**Text to read:**
You are viewing a plain text version of this content. The canonical link for it is here.
Posted to solr-user@lucene.apache.org by Sourav Moitra <so...@gmail.com> on 2018/10/08 01:28:41 UTC

Deciding on the number of Shards and Replica

Hello all,

I am Solr newbie. I am trying to setup three servers running both
Zookeeper ensemble and Solr in cloud mode. Each server has 4 core and
16gb of RAM. To start with I have put Xmx value of 6144M to Zookeeper
and Xmx value of 2048 to Solr.We have created 3 shards and 3 replica
each. The size of each replica turned out to be 3GB each and I am
planning to host multiple such collection.

Now my question is what are the problems do you see with this kind of setup ?
How can I improve the setup ?
What is the rule of thumb for number of Shards and replicas ?
Is there any correlation between number of servers vs number of shards
and replicas ?

Thank you for looking into this.

Sourav Moitra
https://souravmoitra.com

Re: Deciding on the number of Shards and Replica

Posted by Shawn Heisey <ap...@elyograg.org>.
On 10/7/2018 7:28 PM, Sourav Moitra wrote:
> I am Solr newbie. I am trying to setup three servers running both
> Zookeeper ensemble and Solr in cloud mode. Each server has 4 core and
> 16gb of RAM. To start with I have put Xmx value of 6144M to Zookeeper
> and Xmx value of 2048 to Solr.We have created 3 shards and 3 replica
> each. The size of each replica turned out to be 3GB each and I am
> planning to host multiple such collection.
>
> Now my question is what are the problems do you see with this kind of setup ?
> How can I improve the setup ?
> What is the rule of thumb for number of Shards and replicas ?
> Is there any correlation between number of servers vs number of shards
> and replicas ?

In a nutshell: There are no generic answers, no rule of thumb.  None at all.

https://lucidworks.com/2012/07/23/sizing-hardware-in-the-abstract-why-we-dont-have-a-definitive-answer/

With some more detailed information, we can provide a GUESS about how 
you should size things.  But that's all it will be, and it could be a 
completely wrong guess.

Why are you giving 6GB of memory to zookeeper?  Unless you're going to 
have a LOT of shard replicas and servers in your cloud, I can't imagine 
each ZK server needing more than about 512MB, and it might even run with 
far less.

Some questions that will be important to answer:

How many documents are in that 3GB shard replica?  How much index data 
(both document count and size on disk) do you expect each machine to be 
handling?  16GB might be nowhere near enough total memory for the 
system, but without more information I can't even guess about that.

Do you know how many queries per second the cloud is likely to receive?

I saw a nearly identical question on the IRC channel a couple of hours 
ago.  I had to leave, and when I made it back, the person asking the 
question had left.

Thanks,
Shawn

**Record list:**
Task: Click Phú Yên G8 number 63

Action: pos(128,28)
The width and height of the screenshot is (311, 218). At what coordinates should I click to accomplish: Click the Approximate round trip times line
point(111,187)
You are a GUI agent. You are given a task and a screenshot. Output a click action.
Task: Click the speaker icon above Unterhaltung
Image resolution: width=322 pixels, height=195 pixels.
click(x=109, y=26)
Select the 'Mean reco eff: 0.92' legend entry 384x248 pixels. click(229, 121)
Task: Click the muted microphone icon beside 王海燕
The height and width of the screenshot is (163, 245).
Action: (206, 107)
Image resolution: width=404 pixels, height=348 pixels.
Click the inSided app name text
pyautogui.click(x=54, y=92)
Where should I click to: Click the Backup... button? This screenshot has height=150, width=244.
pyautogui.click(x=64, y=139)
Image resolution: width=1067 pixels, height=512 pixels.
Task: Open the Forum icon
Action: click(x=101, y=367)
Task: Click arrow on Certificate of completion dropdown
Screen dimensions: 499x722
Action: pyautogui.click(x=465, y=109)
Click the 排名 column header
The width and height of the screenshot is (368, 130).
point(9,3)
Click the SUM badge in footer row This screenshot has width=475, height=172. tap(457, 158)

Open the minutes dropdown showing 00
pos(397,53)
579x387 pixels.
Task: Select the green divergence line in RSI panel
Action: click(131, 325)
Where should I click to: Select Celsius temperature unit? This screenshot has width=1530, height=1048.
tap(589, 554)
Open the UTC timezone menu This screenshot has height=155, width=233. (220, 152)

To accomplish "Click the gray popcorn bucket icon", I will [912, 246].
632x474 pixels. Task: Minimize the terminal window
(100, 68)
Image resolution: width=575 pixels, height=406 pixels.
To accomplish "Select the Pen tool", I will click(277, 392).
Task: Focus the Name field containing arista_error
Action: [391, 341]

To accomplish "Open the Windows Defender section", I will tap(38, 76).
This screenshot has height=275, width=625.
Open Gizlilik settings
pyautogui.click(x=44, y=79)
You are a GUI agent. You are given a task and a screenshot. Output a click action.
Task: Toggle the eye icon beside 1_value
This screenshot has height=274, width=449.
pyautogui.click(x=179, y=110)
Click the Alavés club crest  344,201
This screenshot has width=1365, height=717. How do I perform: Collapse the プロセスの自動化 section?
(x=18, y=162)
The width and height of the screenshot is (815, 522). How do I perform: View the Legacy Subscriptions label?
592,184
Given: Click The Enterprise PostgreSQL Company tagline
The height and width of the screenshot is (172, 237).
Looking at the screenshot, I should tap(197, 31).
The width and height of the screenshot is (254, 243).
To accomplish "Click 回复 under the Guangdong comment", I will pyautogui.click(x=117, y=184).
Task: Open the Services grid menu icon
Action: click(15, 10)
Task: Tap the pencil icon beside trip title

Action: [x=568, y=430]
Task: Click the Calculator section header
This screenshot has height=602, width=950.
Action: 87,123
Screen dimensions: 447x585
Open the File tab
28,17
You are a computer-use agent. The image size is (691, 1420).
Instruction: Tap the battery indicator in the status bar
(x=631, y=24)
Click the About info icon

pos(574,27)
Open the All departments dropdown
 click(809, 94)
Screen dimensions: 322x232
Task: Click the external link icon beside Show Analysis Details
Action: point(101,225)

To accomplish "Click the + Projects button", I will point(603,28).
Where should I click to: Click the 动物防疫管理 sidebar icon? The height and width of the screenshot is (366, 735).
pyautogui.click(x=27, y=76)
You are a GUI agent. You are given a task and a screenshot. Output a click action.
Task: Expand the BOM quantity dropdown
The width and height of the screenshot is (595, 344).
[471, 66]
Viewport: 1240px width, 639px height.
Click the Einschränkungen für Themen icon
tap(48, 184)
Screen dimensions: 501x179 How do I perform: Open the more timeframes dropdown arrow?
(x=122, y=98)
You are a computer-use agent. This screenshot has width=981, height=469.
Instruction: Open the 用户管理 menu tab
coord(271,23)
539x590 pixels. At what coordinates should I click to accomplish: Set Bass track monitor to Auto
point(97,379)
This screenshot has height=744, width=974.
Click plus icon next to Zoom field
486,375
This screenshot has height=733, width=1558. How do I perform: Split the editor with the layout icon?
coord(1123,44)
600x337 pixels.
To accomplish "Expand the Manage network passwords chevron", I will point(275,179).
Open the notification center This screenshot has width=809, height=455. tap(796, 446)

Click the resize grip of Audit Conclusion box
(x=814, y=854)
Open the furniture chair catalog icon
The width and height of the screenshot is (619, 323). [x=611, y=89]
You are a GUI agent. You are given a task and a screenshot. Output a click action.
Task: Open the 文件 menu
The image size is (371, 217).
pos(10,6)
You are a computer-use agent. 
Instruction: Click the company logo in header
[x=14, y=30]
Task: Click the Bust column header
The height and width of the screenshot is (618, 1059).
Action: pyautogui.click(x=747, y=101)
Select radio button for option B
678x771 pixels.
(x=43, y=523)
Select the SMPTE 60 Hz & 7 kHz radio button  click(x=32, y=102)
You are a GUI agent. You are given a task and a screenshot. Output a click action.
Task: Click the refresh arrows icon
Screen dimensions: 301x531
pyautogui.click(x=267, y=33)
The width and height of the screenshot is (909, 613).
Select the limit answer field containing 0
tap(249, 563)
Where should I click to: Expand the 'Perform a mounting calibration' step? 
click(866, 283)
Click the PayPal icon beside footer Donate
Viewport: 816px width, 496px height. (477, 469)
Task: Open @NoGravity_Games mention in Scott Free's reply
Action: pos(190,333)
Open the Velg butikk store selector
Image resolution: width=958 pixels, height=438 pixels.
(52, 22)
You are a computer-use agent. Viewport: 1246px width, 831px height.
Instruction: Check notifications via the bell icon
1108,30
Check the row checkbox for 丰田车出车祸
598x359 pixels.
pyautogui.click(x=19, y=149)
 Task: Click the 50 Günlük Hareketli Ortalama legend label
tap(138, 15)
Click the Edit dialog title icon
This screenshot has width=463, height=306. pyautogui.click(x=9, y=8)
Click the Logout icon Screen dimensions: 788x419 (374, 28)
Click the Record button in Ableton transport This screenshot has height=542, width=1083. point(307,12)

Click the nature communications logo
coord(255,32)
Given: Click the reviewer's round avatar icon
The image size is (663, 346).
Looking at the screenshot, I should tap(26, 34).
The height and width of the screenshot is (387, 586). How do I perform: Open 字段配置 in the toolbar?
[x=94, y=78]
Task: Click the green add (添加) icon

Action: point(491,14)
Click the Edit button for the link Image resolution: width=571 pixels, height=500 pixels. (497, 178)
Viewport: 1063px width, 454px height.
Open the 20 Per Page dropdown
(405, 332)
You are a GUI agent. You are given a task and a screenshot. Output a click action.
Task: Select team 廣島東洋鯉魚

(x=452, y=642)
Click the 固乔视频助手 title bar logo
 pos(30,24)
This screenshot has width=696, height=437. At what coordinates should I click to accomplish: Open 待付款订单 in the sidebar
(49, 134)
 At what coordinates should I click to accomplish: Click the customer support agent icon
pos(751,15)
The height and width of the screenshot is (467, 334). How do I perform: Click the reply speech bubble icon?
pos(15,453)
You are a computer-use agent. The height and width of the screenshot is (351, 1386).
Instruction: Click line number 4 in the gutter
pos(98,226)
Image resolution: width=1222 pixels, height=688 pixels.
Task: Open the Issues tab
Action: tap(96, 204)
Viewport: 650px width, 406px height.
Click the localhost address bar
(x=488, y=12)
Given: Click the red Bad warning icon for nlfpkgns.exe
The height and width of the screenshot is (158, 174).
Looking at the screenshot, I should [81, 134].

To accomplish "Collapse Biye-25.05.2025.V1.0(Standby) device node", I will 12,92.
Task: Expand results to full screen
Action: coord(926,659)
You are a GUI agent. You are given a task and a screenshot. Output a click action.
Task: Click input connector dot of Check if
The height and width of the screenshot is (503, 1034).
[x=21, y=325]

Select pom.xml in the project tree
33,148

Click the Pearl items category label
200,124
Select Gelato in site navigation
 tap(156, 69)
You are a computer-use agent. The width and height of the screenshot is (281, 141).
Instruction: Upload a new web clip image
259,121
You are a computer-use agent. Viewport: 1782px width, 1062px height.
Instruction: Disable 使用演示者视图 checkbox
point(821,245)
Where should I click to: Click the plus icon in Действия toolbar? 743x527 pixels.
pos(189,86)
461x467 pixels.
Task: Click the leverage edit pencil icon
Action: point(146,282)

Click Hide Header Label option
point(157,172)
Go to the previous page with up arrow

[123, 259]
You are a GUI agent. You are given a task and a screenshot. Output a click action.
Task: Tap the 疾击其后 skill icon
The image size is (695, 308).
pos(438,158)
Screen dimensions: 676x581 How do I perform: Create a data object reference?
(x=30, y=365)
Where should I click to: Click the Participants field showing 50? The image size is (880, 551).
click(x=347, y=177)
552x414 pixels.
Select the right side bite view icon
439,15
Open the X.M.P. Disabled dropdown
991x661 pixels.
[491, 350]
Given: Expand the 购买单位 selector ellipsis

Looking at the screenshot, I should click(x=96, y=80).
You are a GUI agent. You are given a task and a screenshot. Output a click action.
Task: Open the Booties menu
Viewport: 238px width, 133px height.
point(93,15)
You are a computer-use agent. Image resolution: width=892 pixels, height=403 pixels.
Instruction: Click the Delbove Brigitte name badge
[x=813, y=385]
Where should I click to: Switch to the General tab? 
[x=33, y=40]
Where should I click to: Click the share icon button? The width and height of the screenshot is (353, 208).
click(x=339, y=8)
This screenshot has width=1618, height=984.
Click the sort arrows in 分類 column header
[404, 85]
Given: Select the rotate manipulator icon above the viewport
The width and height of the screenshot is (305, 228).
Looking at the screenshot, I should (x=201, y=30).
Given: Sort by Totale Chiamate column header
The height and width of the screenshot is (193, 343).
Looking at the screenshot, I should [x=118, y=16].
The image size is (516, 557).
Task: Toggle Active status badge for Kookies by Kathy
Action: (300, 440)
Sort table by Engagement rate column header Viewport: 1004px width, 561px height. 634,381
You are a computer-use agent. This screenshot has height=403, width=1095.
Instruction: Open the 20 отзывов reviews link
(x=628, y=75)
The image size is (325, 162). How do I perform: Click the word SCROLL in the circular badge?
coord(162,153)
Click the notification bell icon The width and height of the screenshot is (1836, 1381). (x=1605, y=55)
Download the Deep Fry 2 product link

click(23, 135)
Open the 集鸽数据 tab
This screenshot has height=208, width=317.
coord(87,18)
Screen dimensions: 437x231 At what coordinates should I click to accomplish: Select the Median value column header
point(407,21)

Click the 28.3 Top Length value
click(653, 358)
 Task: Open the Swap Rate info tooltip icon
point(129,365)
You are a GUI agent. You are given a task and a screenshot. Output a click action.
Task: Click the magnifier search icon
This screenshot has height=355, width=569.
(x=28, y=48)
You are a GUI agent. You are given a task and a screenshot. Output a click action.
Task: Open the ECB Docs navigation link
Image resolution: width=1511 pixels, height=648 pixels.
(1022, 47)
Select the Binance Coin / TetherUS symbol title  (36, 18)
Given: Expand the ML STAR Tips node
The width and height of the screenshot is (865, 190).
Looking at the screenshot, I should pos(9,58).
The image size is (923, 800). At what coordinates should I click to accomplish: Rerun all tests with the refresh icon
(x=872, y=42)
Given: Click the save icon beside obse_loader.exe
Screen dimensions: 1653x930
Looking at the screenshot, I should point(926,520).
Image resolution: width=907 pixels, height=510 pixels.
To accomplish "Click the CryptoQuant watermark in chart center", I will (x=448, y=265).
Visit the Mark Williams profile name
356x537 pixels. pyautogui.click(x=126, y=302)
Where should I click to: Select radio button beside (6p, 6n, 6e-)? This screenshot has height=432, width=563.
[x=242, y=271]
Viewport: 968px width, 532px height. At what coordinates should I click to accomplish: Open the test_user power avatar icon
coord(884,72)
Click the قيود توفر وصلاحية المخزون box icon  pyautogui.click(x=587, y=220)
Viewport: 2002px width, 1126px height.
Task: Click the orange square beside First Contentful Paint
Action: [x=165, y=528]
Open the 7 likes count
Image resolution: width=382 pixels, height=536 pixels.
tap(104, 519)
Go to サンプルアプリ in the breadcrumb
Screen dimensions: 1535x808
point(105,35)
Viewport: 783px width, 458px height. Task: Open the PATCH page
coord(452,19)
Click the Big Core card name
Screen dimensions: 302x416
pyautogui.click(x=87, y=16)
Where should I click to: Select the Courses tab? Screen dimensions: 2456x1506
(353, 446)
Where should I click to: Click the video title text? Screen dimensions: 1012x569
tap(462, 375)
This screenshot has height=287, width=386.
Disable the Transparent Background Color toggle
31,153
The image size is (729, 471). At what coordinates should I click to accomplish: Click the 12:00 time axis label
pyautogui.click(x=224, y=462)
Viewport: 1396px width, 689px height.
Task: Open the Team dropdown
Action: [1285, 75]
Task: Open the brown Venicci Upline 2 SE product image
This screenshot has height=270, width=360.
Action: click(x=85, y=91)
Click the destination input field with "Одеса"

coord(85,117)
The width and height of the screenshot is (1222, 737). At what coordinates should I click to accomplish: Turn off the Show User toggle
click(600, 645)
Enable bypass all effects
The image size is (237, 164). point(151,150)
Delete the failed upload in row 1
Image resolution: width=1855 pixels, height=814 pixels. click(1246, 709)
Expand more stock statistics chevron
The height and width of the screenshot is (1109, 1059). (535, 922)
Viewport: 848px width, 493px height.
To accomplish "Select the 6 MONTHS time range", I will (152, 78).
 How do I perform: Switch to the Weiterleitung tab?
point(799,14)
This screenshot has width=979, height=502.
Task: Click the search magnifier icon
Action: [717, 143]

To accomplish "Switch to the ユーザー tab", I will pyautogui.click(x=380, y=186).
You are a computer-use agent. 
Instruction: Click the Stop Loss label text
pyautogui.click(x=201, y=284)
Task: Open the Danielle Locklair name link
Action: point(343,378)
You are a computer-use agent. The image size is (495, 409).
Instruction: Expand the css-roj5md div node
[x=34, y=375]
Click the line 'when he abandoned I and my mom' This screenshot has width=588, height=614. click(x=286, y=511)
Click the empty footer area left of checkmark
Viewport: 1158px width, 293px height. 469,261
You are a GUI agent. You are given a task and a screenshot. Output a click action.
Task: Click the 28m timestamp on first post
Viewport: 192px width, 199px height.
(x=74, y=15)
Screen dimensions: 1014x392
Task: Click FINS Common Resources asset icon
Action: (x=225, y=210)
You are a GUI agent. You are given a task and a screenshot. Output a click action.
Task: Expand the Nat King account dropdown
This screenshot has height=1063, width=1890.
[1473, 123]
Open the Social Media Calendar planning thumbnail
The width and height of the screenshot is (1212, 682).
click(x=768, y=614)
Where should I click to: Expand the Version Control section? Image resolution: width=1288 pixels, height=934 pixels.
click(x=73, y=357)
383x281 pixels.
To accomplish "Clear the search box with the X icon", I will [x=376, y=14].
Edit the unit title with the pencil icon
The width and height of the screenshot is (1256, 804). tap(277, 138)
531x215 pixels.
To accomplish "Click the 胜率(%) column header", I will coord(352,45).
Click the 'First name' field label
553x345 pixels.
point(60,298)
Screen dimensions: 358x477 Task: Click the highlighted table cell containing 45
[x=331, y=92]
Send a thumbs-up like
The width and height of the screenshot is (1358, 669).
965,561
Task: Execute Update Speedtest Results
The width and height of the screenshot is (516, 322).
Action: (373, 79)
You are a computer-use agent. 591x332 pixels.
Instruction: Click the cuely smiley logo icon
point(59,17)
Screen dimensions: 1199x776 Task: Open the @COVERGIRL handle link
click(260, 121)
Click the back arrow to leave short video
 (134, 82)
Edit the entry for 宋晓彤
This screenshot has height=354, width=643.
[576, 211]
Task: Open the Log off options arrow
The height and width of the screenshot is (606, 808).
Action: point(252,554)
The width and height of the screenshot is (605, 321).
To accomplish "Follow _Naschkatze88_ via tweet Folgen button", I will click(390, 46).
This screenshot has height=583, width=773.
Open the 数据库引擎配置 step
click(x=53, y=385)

**To do:**
• 1. Please reproduce everything in the Solr sharding thread from "With some more" down to "completely wrong guess.".
• 2. Answer these from the Solr sharding thread:
(a) How many cores does each server have?
(b) How many shards were created?
(c) About how much memory does the reply say each ZK server should need at most?

**Complete answers:**
• 1.
With some more detailed information, we can provide a GUESS about how 
you should size things.  But that's all it will be, and it could be a 
completely wrong guess.

• 2.
(a) 4
(b) 3
(c) About 512MB